The Newberry

Mapping Movement

Georgia Railroad Commission Map, 1916

Referenced by Essay: 

The Railroad Commission of Georgia periodically issued maps of the state such as this attractive sheet. It not only shows the routes of the various lines but identifies each one with a color-coded initial system. The color adds to the attractive character of the map, but, because about seventy separate lines are listed in the key at the bottom of the sheet, it is not very helpful. Although dozens of separate companies are identified, many of these were jointly controlled by outright ownership, financial domination, or leasehold arrangements. But, since each company in a legal sense sent in a separate annual report to the state agency, each was listed separately on the map.

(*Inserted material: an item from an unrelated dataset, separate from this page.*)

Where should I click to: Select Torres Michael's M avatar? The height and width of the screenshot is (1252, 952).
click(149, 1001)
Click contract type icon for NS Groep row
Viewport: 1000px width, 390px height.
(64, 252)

Totaling up the miles of trackage on these reports also gave the map an authoritative character in the precise note: “Railroad Mileage in Operation June 30, 1915: 7,325.72.”
     The map also served as a general map of the state and as a promotional tool. Note the use of easy-to-read symbols to indicate mountains in the northwest part of the state and the Okepenoke Swamp in the southeast corner. The addition of an inset map to show congressional districts and soil types extends the use of the map, pushing it away from its original purpose as a railroad map toward a broader function as a general reference tool. Hence the map is covered with place names and has a convenient index system to locate them on the reverse side of the sheet.
     This particular version, however, was pasted on canvas and furnished with rollers for use as a wall map, perhaps in a Georgia classroom or courthouse. To locate places a reader could use Rand, McNallyʼs Business Atlas, which had an even more detailed index to “counties, creeks, islands, lakes, rivers, and towns,” as well as flag stops and hamlets along the railroads.